▶ **Problem requirements**: The answer must consist of every line from the data that holds the string "agent".

▶ **Input**:
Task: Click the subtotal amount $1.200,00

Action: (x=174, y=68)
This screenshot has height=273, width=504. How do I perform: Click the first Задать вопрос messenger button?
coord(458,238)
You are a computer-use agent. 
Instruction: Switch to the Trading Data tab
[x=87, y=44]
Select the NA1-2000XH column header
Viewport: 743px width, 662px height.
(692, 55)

==

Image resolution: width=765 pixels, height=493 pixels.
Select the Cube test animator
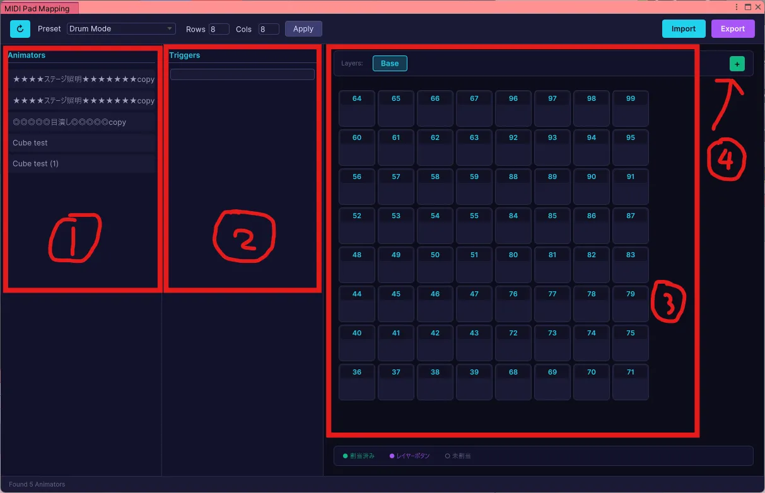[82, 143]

--

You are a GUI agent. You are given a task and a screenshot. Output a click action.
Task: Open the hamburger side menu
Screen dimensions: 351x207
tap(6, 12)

▶ **Answer space**:
You are a computer-use agent. 
You are a GUI agent. You are given a task and a screenshot. Output a click action.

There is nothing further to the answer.